Das Ziel der Aktion: Kommunikation

„Mein Ziel war es, mit dem künstlerischen Akt eine Kommunikation in Gang zu setzen“, sagt Burchhardt. Gemessen an der erreichten Aufmerksamkeit, war die Aktion ein voller Erfolg. Bundesweit wurde über einen der ärmsten Stadtteile Hamburgs und seine 300 Quadratmeter große Backsteinfassade berichtet – und über den Künstler. „Was haben wir auf der Veddel davon, wenn über uns gesprochen wird“, fragt Peter Heimann. Der Anwohner ist wenig begeistert von der wertvollen Wand. Ärmeren Leuten so ins Gesicht zu lachen und sich dabei „hinter der Begrifflichkeit der Kunst zu verstecken“ sei taktlos. Mit seiner Kritik ist der 52-Jährige nicht allein: „In Kunst gegossener Hohn gegenüber den hilfsbedürftigen Menschen dieser Stadt“, nennt der Steuerzahlerbund die Aktion.

Zweimal wurde das Kunstwerk bereits mit Farbbeuteln beworfen. Zudem hatten Bewohner des Hauses ein Plakat an der Fassade angebracht, auf dem „Schmier Dein Gold woanders hin“ zu lesen war, denn viele Anwohner haben kein Verständnis für die Aktion. „Warum kann das Geld nicht für Kindergärten ausgegeben werden?“, fragt etwa Herbert Bliss, der von seinem Balkon auf die goldene Wand sehen kann.

Farbbeutel gegen die Kunst

„Bei einer solchen Argumentation ist die Kunst immer der Verlierer“, sagt die Chefin des Hamburger Kunstvereins, Bettina Steinbrügge, die auch in der Kunstkommission der Kulturbehörde sitzt und das Projekt der vergoldeten Wand mit ausgewählt hat. Kunst habe keinen sofortigen Nutzen und sei erst einmal immer Geldverschwendung. Aber Kunst könne auch provozieren, Fragen aufwerfen und Diskussionen lostreten. „Das Sakrileg ist ja, dass das Haus in einem armen Stadtteil vergoldet wird – in Blankenese hätte es niemanden interessiert“, sagt Steinbrügge.

Die Wut der Anwohner hat aber nicht nur mit der Örtlichkeit oder den Kosten zu tun. Burchhardt selbst ist Teil der Kunstkommission der Kulturbehörde die den Auftrag vergeben hatte. „Dass die Mitglieder solcher Kommissionen auch Vorschläge einreichen dürfen, ist vollkommen normal“, erläutert Steinbrügge.

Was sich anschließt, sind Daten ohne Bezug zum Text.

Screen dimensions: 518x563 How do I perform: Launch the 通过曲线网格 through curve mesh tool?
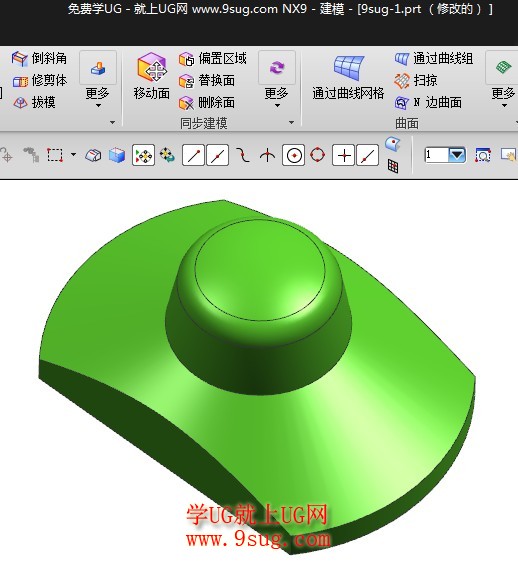pyautogui.click(x=348, y=76)
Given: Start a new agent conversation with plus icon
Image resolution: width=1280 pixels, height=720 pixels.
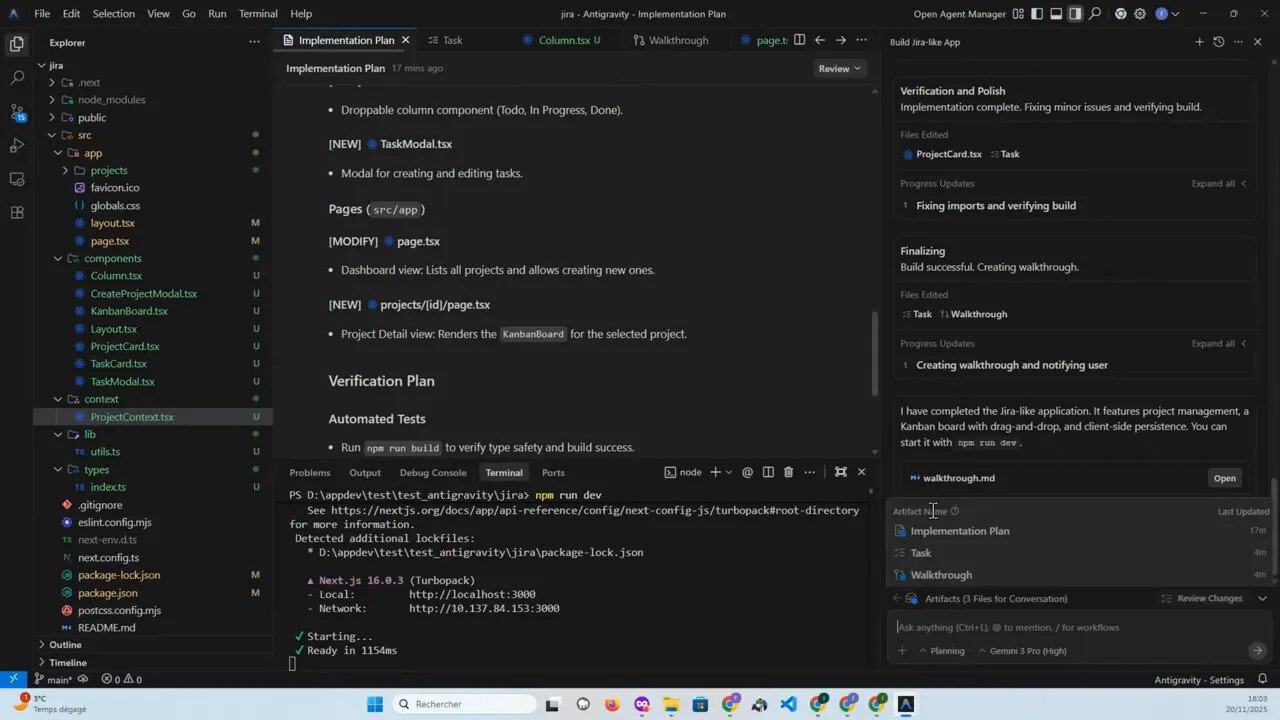Looking at the screenshot, I should tap(1199, 42).
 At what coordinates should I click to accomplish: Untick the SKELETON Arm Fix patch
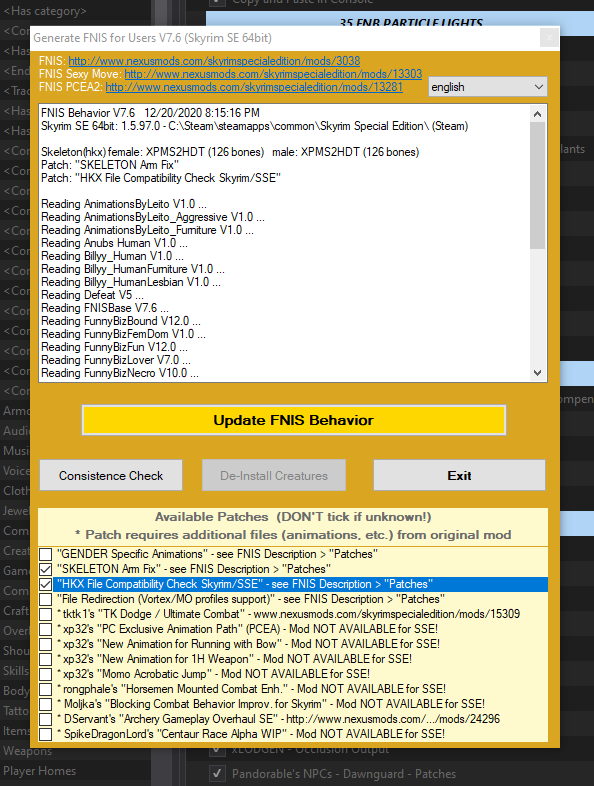point(46,569)
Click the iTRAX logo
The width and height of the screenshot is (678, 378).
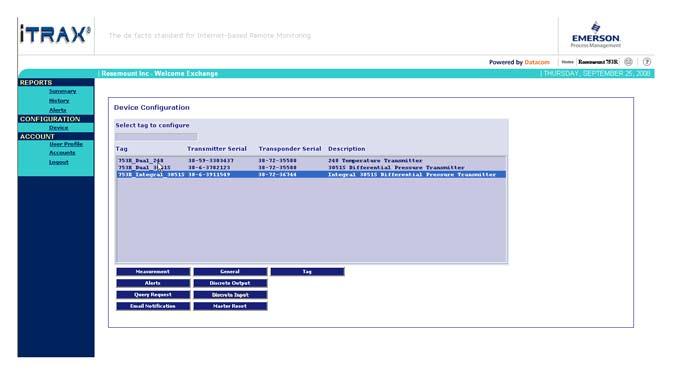[55, 35]
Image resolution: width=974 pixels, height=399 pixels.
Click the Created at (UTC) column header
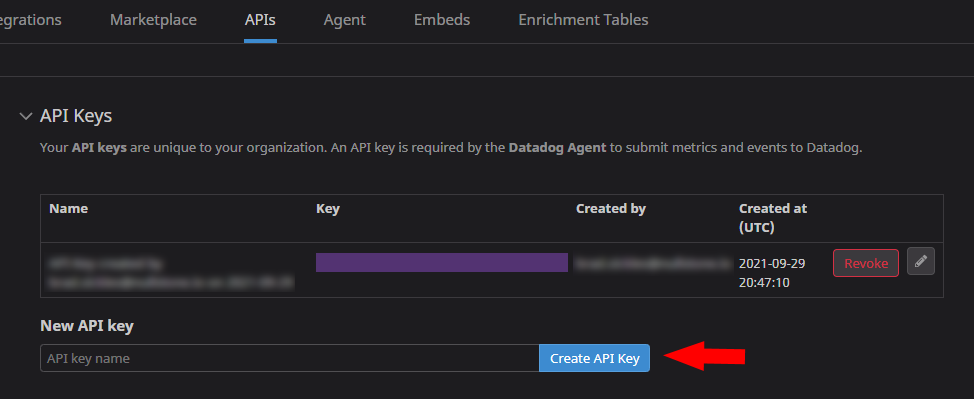point(773,218)
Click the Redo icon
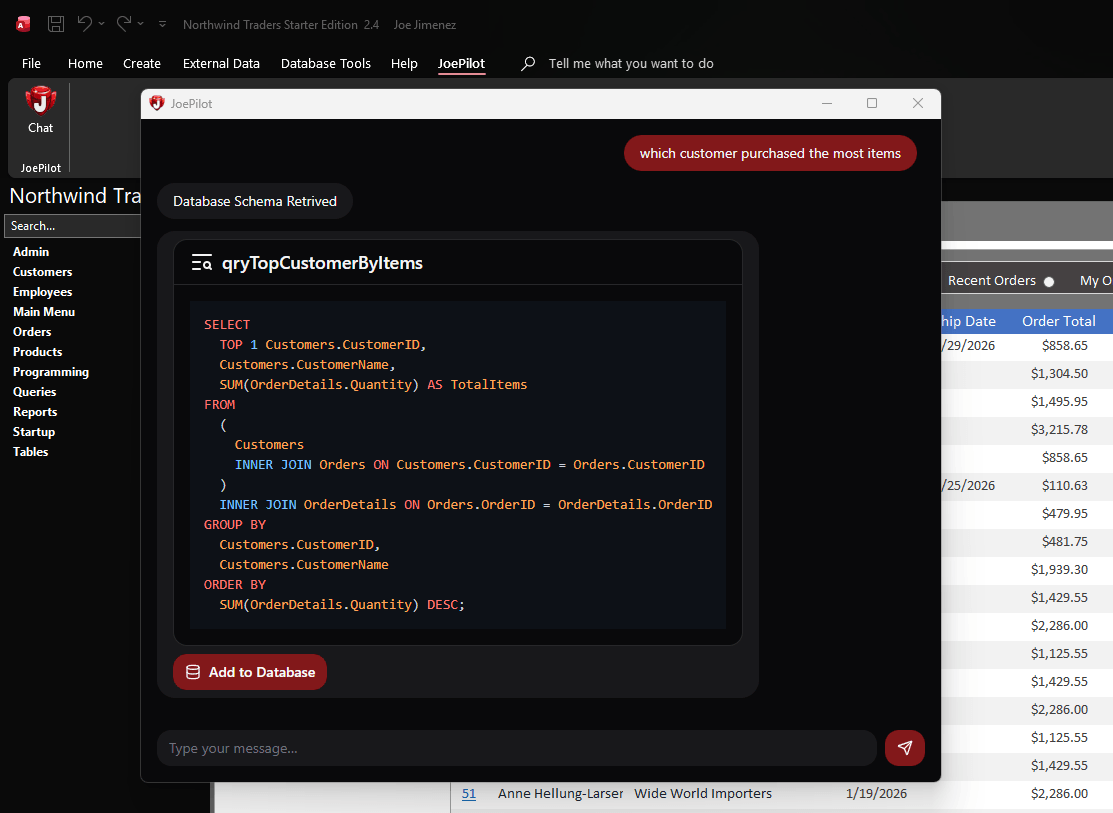 pos(124,24)
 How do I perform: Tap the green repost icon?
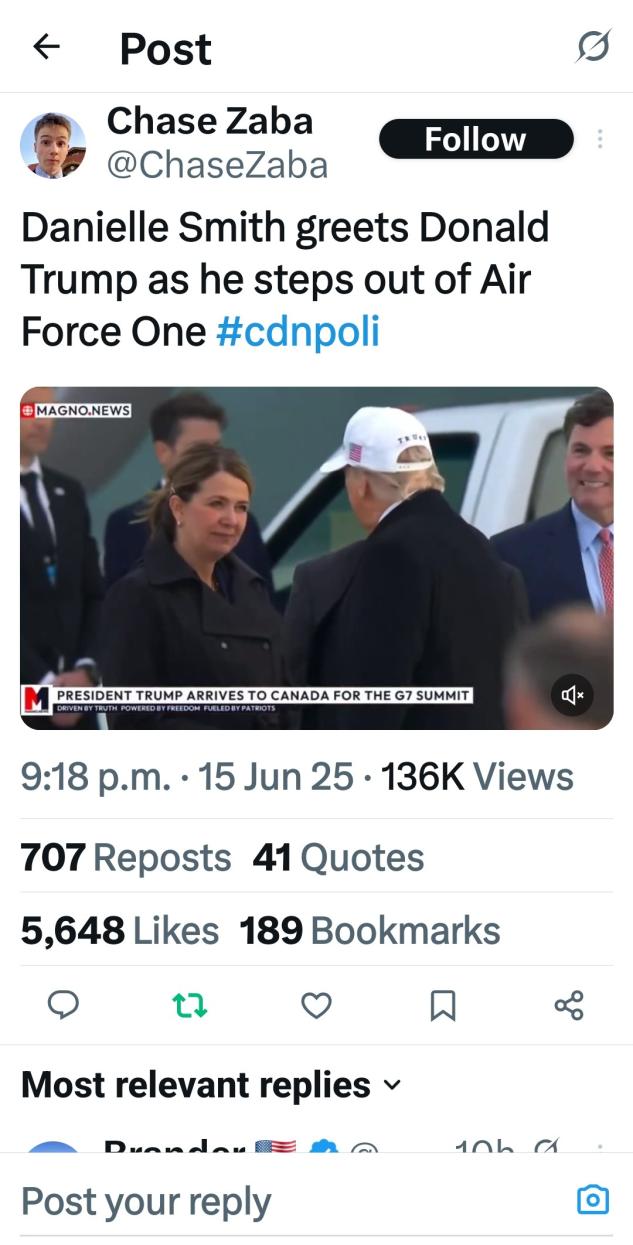point(190,1005)
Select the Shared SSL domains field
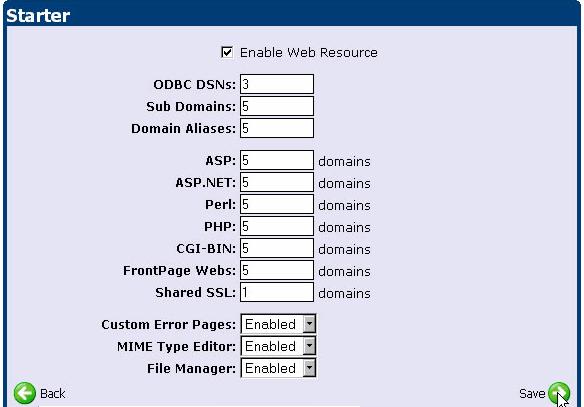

Man würde sonst keine Künstler für die Gremien gewinnen können. Burchhardt habe nicht selbst über das Goldhaus abgestimmt.

Grüne: Projekt für Bewohner wäre sinnvoller

„Der Vorgang hat trotzdem einen üblen Beigeschmack“, sagt Michael Osterburg. Der Grünen-Fraktionschef in der Bezirksversammlung Hamburg-Mitte hält nichts von der vergoldeten Wand: „Die Menschen, die dort leben, haben es oft schwer, und jetzt müssen sie beim Weg zur Arbeit auf ein vergoldetes Haus schauen, das mit Steuergeldern finanziert wurde.“ Ein Projekt, das die Bewohner des Stadtteils gefördert und mit einbezogen hätte, wäre sinnvoller gewesen.

Burchhhardt sagt dazu: „Wer bei dem Kunstwerk nur auf das Gold schaut, ist ein Stück weit verblendet.“ Die Vergoldung habe der Veddel mehr Aufmerksamkeit gebracht, als es ein soziales Projekt erreichen könnte.

„Die Beachtung, die uns jetzt zu Teil wird, ist durchweg negativ und stigmatisiert die Menschen auf der Veddel“, sagt Klaus Lübke. Der Vizechef der SPD-Fraktion in der Bezirksversammlung Mitte sagt, die Idee funktioniere nur wegen „des schlechten Rufs des Stadtteils“. Mit Steuergeldern sollten Kunstprojekte im öffentlichen Raum gefördert werden, die den Anwohnern auch nützen.

Auch Anwohnerin Carine Moch hat einen pragmatischen Ansatz: „Das Geld ist bereits ausgegeben, jetzt geht es darum, das Beste daraus zu machen.“ Die Pädagogin hat am Dienstagabend zu einem „bunten Tisch“ geladen um mit ihren Nachbarn über Themen wie Reichtum und Armut zu reden. Viele Anwohner seien zwar finanziell schwach, aber „sozial reich“. Die Pädagogin schätzt an ihrem Stadtteil die Vielfalt. Gold bräuchte hier niemand. Am Ende der Veranstaltung haben die Teilnehmer ein Banner vor dem vergoldeten Haus aufgestellt: „Das wahre Gold der Veddel sind wir."